━━━━━ Data supplied
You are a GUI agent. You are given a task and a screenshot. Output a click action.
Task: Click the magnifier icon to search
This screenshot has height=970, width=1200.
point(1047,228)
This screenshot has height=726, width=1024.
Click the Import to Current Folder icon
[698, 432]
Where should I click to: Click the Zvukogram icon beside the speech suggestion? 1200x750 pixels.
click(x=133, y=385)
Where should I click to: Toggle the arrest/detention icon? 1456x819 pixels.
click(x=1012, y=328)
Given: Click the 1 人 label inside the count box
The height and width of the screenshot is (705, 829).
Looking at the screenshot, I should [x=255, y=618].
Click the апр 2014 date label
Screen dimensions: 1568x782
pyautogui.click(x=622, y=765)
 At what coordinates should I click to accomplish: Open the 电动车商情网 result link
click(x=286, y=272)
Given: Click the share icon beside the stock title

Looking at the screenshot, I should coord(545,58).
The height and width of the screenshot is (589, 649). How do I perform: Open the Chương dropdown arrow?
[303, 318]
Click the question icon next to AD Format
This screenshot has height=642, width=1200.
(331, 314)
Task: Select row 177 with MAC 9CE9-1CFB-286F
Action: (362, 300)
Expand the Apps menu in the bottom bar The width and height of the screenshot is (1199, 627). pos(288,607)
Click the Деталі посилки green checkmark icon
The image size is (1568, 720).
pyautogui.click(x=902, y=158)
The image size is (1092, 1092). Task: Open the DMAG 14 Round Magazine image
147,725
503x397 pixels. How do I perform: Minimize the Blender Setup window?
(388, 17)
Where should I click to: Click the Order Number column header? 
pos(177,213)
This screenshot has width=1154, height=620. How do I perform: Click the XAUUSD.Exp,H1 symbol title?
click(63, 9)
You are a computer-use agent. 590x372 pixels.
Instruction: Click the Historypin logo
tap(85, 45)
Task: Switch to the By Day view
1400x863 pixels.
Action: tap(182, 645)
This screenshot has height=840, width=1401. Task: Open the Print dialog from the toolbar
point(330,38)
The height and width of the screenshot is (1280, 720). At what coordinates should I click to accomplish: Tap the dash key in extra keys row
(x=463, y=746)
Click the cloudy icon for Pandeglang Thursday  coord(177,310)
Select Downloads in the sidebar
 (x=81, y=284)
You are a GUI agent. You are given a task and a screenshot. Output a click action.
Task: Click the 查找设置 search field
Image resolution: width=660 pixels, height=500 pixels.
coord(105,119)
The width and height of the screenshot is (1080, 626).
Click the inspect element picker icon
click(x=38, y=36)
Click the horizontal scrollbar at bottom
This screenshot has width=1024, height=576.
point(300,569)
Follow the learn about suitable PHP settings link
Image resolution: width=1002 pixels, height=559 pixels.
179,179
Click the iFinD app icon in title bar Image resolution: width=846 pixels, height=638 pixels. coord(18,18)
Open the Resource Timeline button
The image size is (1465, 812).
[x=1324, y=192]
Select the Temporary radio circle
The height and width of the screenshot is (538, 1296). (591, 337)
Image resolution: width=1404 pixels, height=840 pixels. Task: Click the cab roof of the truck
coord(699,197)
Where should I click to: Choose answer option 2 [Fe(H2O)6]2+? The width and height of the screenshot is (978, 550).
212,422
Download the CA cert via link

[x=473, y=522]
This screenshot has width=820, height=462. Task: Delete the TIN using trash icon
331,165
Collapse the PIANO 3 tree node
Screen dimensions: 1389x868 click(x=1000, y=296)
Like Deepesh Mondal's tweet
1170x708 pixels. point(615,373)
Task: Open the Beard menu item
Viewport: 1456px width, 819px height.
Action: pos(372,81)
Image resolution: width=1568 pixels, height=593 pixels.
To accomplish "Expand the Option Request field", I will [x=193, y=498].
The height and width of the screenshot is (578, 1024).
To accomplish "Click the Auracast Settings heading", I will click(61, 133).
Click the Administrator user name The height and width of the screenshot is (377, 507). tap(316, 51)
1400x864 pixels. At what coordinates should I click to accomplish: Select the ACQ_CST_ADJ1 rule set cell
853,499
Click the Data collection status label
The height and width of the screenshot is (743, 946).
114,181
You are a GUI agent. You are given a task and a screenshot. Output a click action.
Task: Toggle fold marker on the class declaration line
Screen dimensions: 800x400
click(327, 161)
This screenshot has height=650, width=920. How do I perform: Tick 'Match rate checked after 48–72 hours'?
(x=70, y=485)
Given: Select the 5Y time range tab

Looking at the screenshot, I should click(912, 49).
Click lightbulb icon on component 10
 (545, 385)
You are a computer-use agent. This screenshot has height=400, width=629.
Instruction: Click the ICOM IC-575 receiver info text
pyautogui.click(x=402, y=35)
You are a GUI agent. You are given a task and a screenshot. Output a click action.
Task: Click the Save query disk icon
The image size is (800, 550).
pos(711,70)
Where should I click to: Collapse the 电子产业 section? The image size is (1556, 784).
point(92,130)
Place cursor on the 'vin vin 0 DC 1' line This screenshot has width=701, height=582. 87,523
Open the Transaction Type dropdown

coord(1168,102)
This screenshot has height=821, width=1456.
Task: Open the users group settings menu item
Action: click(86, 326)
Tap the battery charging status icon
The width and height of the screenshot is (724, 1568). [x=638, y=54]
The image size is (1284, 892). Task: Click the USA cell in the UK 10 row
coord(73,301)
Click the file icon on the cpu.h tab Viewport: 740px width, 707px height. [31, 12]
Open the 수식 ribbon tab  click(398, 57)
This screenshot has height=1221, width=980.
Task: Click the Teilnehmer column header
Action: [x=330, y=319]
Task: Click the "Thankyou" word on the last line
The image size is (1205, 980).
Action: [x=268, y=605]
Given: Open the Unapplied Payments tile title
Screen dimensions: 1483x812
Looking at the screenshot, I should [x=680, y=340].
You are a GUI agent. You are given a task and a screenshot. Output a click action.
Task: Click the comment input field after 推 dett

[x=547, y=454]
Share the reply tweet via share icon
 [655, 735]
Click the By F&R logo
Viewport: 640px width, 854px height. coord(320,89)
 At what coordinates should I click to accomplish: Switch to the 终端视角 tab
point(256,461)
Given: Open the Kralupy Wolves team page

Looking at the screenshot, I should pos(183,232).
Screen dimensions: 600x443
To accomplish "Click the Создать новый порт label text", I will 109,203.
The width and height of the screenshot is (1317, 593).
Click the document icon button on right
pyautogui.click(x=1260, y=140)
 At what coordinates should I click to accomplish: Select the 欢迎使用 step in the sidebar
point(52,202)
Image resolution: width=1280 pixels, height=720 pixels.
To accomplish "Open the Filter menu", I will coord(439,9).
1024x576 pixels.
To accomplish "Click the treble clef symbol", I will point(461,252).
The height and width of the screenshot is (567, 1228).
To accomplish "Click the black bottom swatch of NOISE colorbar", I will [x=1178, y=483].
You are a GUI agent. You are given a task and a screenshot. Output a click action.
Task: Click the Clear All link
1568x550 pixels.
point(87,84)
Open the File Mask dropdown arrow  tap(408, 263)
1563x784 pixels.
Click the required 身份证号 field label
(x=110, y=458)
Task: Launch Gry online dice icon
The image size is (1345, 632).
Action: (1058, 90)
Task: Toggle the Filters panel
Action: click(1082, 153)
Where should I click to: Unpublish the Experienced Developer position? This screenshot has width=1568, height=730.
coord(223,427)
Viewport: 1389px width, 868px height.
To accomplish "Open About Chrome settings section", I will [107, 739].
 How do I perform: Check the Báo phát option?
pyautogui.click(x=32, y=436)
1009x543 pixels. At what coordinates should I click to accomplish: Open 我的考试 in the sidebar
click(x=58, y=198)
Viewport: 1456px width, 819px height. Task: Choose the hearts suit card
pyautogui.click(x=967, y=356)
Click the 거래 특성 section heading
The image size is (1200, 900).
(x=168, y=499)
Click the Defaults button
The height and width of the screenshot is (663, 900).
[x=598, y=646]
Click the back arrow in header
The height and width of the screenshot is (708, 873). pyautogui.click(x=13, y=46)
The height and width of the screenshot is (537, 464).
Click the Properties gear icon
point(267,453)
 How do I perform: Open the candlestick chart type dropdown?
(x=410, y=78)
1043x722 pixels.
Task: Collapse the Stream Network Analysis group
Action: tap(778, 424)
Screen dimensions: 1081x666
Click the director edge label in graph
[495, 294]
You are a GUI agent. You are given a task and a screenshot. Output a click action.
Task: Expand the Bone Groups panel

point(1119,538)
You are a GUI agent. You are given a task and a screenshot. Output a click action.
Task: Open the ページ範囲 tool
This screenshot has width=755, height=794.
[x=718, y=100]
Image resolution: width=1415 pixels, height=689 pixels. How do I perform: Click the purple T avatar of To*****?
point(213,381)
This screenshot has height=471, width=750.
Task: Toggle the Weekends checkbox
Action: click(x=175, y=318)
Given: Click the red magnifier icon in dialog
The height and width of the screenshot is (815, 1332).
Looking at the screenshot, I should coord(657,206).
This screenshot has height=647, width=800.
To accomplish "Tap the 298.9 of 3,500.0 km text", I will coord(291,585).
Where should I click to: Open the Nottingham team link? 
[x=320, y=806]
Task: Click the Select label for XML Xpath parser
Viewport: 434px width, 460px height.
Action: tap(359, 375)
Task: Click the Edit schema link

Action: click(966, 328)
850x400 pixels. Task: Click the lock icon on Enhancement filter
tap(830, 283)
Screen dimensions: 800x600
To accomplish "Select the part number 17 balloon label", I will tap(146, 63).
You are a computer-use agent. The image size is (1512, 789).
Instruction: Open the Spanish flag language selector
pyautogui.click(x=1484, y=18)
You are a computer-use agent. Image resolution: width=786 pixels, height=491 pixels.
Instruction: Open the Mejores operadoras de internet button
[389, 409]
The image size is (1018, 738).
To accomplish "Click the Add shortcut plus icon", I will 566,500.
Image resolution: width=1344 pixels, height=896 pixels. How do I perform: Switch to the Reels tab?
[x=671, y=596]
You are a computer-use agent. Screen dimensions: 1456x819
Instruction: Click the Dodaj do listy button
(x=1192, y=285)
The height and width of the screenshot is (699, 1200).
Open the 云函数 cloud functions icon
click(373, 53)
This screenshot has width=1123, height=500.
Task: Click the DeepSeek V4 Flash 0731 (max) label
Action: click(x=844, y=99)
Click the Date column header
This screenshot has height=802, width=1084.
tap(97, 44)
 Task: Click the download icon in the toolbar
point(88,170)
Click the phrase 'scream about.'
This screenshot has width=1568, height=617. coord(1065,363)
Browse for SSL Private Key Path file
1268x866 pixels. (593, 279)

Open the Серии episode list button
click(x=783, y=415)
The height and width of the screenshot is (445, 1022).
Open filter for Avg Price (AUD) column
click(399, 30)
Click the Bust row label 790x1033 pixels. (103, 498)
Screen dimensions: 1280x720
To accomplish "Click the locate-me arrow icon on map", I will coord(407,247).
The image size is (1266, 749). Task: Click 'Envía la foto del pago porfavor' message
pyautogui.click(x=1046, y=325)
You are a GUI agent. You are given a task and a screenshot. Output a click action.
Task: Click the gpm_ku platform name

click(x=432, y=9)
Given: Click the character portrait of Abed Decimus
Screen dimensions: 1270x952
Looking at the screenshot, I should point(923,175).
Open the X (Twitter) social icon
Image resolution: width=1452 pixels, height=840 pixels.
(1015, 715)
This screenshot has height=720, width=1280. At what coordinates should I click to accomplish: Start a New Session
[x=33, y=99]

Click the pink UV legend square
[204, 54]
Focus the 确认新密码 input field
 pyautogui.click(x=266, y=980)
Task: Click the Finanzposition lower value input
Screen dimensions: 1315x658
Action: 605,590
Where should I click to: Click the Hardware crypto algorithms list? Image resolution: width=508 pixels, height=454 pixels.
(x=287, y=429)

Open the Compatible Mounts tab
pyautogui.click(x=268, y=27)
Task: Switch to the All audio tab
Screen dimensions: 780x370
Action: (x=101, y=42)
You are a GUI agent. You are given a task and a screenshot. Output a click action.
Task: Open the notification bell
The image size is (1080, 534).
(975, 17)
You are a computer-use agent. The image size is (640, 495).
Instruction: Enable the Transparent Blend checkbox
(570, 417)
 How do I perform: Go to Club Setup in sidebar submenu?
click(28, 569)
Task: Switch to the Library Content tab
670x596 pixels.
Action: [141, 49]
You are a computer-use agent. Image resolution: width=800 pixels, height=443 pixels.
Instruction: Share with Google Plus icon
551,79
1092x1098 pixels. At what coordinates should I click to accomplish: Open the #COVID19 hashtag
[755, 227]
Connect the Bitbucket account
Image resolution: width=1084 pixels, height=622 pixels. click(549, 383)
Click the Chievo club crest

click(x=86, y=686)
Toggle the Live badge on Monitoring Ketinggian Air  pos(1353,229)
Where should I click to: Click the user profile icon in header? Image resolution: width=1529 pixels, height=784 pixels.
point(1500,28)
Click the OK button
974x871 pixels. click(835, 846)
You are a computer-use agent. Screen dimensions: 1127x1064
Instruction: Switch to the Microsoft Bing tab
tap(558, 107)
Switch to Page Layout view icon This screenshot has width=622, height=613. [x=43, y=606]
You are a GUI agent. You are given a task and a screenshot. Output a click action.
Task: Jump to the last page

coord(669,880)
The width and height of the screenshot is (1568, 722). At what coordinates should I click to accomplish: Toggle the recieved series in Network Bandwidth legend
━━━━━━━━━━
▶ _Work required_
Please write out, exactly as they appear above, only the lines in the stretch from the line with "Connect the Bitbucket account" through the line with "Switch to Page".

▶ _Your response_
Connect the Bitbucket account
Image resolution: width=1084 pixels, height=622 pixels. click(549, 383)
Click the Chievo club crest

click(x=86, y=686)
Toggle the Live badge on Monitoring Ketinggian Air  pos(1353,229)
Where should I click to: Click the user profile icon in header? Image resolution: width=1529 pixels, height=784 pixels.
point(1500,28)
Click the OK button
974x871 pixels. click(835, 846)
You are a computer-use agent. Screen dimensions: 1127x1064
Instruction: Switch to the Microsoft Bing tab
tap(558, 107)
Switch to Page Layout view icon This screenshot has width=622, height=613. [x=43, y=606]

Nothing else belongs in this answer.